Ерофеич сбежал вниз и вернулся с большою связкой ключей. Они перепробовали всю, но ни один из них не подошел к замку.
— Разве с крыши еще попытаться, — сказал Ерофеич, подумав.
Когда-то выход на крышу был проделан Михаилом Онуфриевичем.
— То есть с крыши на крышу?
— На башню? — спросил Никодим.
— Так точно, на башню.
— Ну, позови людей, вели им принести стремянку. Стремянку вскоре принесли, протащив ее через кабинет. Отослав людей, Никодим вместе с Ерофеичем приставил лестницу к крыше башни.
Ерофеич забрался первым. Он сразу нашел лист с защелкой и, откинув ее, потянул лист кверху, но тот не поддавался.
— Тоже заперто, — сказал старик виновато.
— Только путаешь меня напрасно, — ответил ему Никодим. — Говорил я тебе, что надо сломать дверь.
— Где же ее сломаешь, этакую махину. Не по-нонешнему делана. Да и как будешь в своем-то доме ломать?
Никодим еще потыкал дверь пальцем. Конечно, ломать дверь в своем доме смешно — Ерофеич прав.
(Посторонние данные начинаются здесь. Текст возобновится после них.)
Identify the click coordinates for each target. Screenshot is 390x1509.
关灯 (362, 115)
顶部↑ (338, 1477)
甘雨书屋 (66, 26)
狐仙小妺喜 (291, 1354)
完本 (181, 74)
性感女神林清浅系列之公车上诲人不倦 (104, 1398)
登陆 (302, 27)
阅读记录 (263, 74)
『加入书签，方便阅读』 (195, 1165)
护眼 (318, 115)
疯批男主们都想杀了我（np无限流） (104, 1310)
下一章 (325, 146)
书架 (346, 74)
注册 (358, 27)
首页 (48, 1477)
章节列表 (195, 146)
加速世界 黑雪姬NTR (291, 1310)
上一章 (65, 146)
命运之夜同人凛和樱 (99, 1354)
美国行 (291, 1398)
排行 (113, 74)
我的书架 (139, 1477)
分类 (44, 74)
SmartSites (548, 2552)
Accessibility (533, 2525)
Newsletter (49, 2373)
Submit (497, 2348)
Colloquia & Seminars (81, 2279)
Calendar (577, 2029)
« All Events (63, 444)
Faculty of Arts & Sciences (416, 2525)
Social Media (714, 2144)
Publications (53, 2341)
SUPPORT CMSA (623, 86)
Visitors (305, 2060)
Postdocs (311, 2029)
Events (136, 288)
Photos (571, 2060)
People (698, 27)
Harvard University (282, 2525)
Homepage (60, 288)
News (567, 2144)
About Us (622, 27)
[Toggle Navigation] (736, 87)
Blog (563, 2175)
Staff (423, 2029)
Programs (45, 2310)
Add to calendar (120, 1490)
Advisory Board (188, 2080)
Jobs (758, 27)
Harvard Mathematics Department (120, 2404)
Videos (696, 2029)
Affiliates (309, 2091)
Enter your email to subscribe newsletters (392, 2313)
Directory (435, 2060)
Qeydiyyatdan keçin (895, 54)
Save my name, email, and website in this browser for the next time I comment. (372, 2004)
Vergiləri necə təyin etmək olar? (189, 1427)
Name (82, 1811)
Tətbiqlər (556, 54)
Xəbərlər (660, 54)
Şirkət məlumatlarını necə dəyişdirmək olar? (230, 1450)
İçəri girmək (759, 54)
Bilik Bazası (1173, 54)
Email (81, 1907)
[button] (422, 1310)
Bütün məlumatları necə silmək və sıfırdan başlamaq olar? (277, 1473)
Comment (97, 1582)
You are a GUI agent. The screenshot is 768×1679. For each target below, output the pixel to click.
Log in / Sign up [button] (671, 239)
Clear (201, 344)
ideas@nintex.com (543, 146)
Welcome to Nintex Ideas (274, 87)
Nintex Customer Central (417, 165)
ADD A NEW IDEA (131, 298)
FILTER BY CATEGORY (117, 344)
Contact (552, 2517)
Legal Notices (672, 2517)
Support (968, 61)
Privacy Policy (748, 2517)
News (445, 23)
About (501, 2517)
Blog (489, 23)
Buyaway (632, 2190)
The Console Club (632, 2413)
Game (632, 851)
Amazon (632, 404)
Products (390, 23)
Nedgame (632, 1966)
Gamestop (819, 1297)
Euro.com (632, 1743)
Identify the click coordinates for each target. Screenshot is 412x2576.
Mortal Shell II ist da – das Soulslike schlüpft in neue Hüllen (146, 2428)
И если действительно ее запер отец — неудобно будет перед ним.
А попасть на чердак Никодиму очень хотелось. Недовольный он сошел опять в столовую и, остановившись перед окном, мысленно представил себе ту комнату на чердаке.
Когда-то в ней жил Михаил Онуфриевич. Это была небольшая комната, выгороженная из чердака двойной стеной; низкий потолок шел накось к маленькому слуховому оконцу и спускался там так круто, что Никодим к оконцу мог подходить только согнувшись. Посреди комнаты, у трубы, стояла, обмазанная глиною, кухонная плита, всего в аршин, с одной вьюшкой…
Направо на стене висели три охотничьих ружья, с патронташами и несколько старинных литографий в рамках: на литографиях изображены были романтические ландшафты. В углу за плитой приютилась деревянная кровать, сколоченная просто из досок и прибитая к стене.
Налево, уходя на три четверти в двойную стену, возвышался черный шкаф: он, обыкновенно, запирался на ключ и ключ вешался за икону святого Михаила-Архистратига Сил Небесных — в красном углу.
Никодим мысленно отпер шкаф. Там на гвоздике висело что-то черное, какая-то одежда. Никодим взял ее за рукава и развел их в стороны: черное оказалось рясой. "Ряса отца Дамиана".
В молодости Михаил Онуфриевич провел три года в монастыре послушником, под началом у отца Дамиана. Ряса, висевшая в черном шкафу, была подарена Михаилу Онуфриевичу при выходе из монастыря отцом Дамианом на прощанье.
И вот Дамианова ряса теперь появилась перед Никодимом в кресле напротив. Появился, собственно, тот, уже знакомый нам собеседник, но он облачился сегодня в рясу.
— Видишь, — сказал он Никодиму, — совсем не нужно было ломать дверь на чердак. Стоило тебе захотеть видеть рясу, как я в ней явился.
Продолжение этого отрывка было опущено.